For those who have been wondering, especially after seeing the empty storefront at 189 Main Street since last fall… (I’ve kind of talked about this in other blogs, but here’s the most recent.)
After John died so suddenly and tragically in the fall of 2016, I was devastated. I suddenly had a whole new life to live, a full-time and very demanding social work job, and two shops that had been kept running on pure love – because neither was making enough to support itself. The first was Heritage Collectibles, our antiques and miscellaneous shop; the second was Heritage Books & Maps, which was in the little space right around in the corner, and was Johnny’s baby. He had barely gotten it set up the way he liked it when he died.
I tried to keep the two shops going but for a long time couldn’t stand to even go in the doors without breaking down. We had never been open that many hours in any one week because John also was working a demanding full-time job, so the hours were fairly limited. And although we talked about one of us quitting our jobs so we could spend more time at the shop, it was always too big a leap. We figured we’d keep plugging away and eventually we’d be able to make it happen. It never got to that point.
I then had to explain over and over to customers who asked, that John had died, which left me in tears every single time. Perhaps worse, my eyes kept forcing me to look, again and again, at the last place where I saw my husband alive; at the very front of the shop.
Most people were sweet, gentle and shocked. Some were not… like the sign salesman who – ignoring my distress – pushed for me to talk signage with him, and when I blurted out that I had no money because my husband had just died, responded with “Well, I’m sorry about that, but it isn’t my fault”. (By the way, despite me complaining to his employer several times, I never received a response or an apology.)
Anyway, time has marched on. Today marks 19 months since John died.
I closed the main shop last fall. I closed John’s bookstore long before that.
Some of the inventory went to shops in Waterville and Scarborough but I couldn’t keep up with the travel, so have closed down my booths there. More inventory has gone to shops in Westbrook (The Den of Antiquities) and Oxford (The Undercover Antique Mall & Flea Market). The rest of the inventory is filling my house and garage, as well as a space in the rear of the same building where the shops were located. The inventory in the latter area is primarily books, but despite my best efforts, I haven’t been able to keep it organized well enough to actually be “open for business”.
Dealing with organizing all of that inventory by myself has been compounded by my grief over John’s death, then my father’s just recently.

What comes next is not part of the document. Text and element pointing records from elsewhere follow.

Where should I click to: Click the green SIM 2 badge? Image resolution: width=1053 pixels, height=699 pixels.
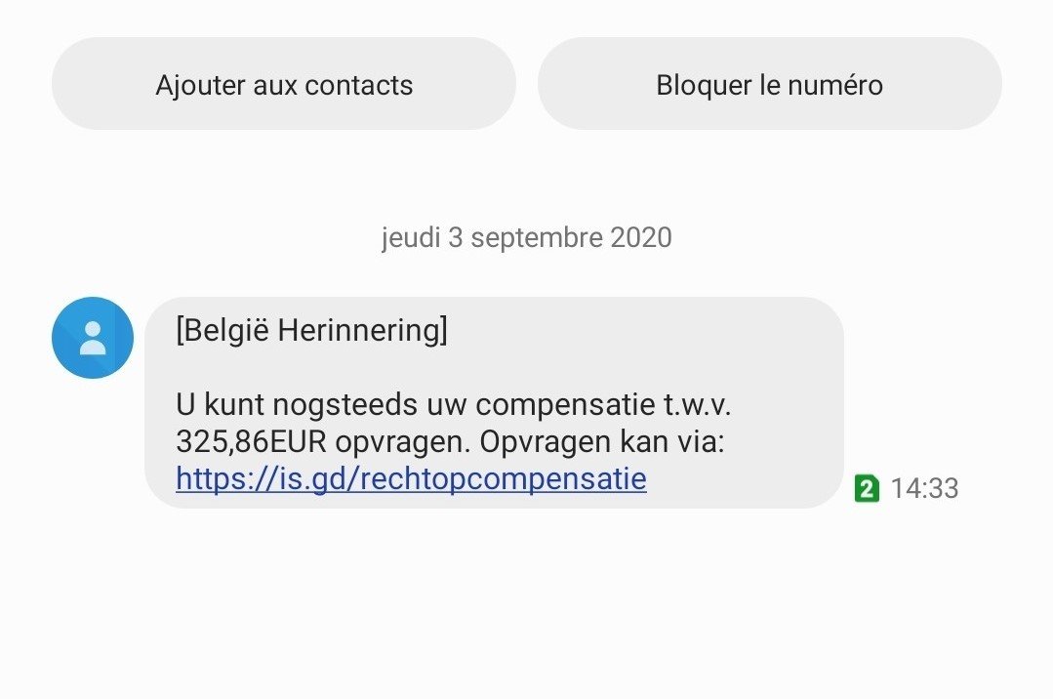pyautogui.click(x=866, y=488)
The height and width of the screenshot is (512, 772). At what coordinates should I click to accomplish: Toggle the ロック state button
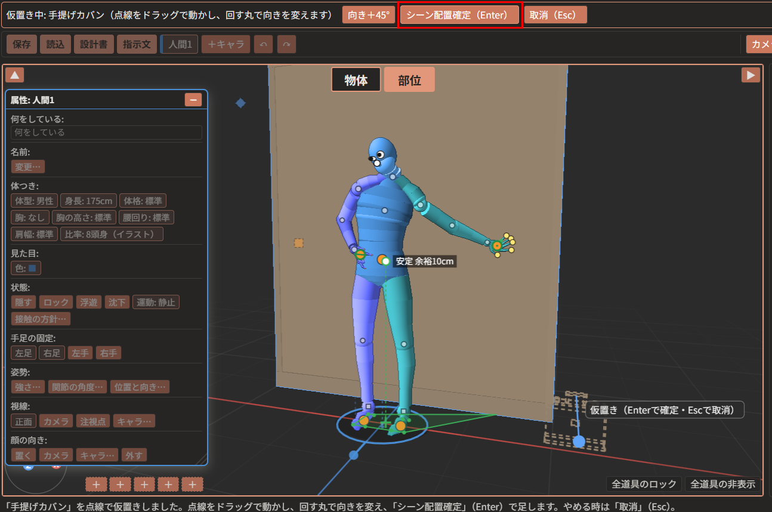(x=57, y=302)
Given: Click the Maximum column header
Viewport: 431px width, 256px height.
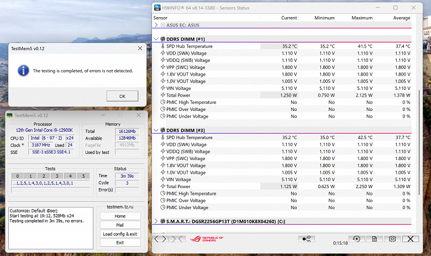Looking at the screenshot, I should click(x=361, y=18).
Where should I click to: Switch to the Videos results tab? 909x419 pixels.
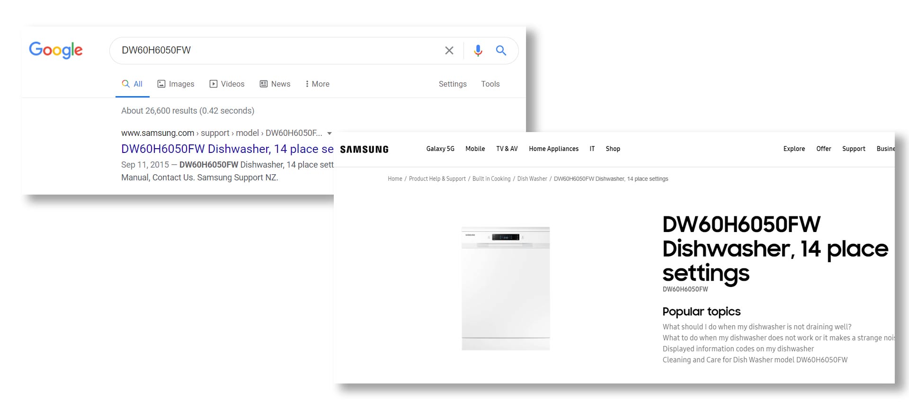click(227, 84)
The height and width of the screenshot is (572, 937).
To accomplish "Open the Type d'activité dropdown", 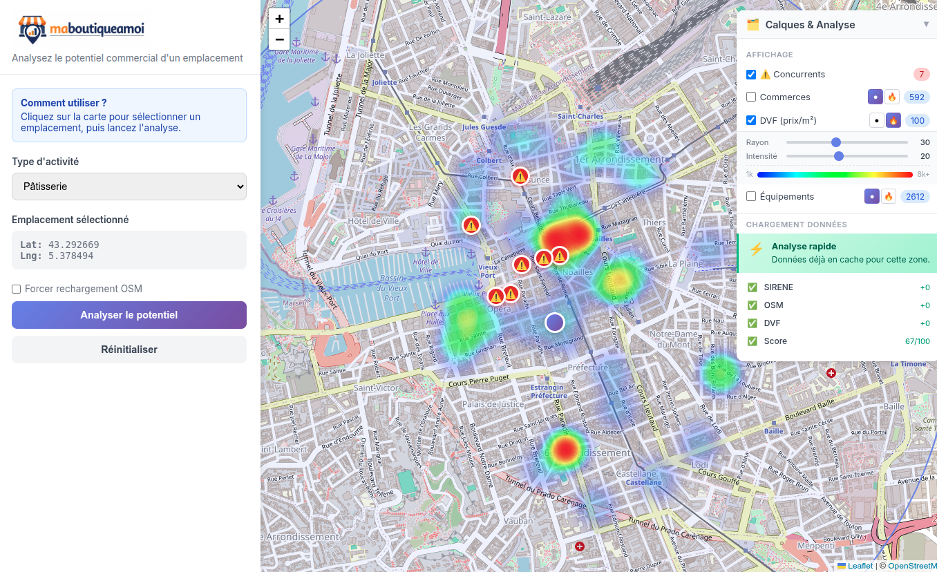I will tap(129, 187).
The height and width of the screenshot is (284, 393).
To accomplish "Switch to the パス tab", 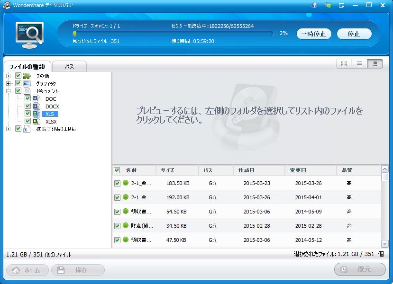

I’ve also spent weeks at a time visiting my daughter and her family in Los Angeles; I’ve needed them, and I’ve needed to get away.
To keep my head above water, I worked a great deal of overtime at my social work job from January until March this year. Recently I started a part-time consulting gig as an office manager for a local professional, and I’m looking at adding another. Not surprisingly, I’ve been sick nearly constantly for the past year and a half. Despite posting anticipated hours for Saturdays, I’ve barely stepped foot inside the shop this year.
So… where does that leave Heritage Collectibles?
Ahhh… the one hundred thousand dollar question!
My goal is to eventually get back to having consistent weekend hours, with a space where people can come, sit and relax, have a cup of coffee, and browse some really great books. Having a bookstore was one of Johnny’s dreams, and I still want to honor that.
In the meantime, our non-book inventory can be found at the two shops mentioned above (we’re booth #56 in each place), and Heritage Collectibles itself can be open by appointment if you’re willing to dig through boxes to see what we have.
I hope to get this blog back up and running soon!
If you haven’t done so recently, hug those you love and tell them how much they are cherished. Life is far too short to miss a minute with them.
Thank you to everyone who has supported us for the past four years.
In memory of my beloved husband John K Snyder… 20 Sept 1956 – 21 Oct 2016.
He loved our shops, especially the section we called Heritage Books, Maps & Ephemera – that was his baby.
He loved me like crazy, and oh how I loved him.
Follow our blog at https://warrior-project.org, in honor of my husband, and all others who have been lost to internal demons that in the end, overwhelmed them.
All of the profits after expenses from Heritage Collectibles, Books & Maps will go to help fund The (Grief) Warrior Project, a suicide prevention drop-in and counseling center in the process of being developed.
[Please Note: The (Grief) Warrior Project is in no way intended to be reflective of, or piggy back off, Wounded Warriors which serves those military personnel wounded after September 11, 20o1. Like too many others, John was a warrior long before then.]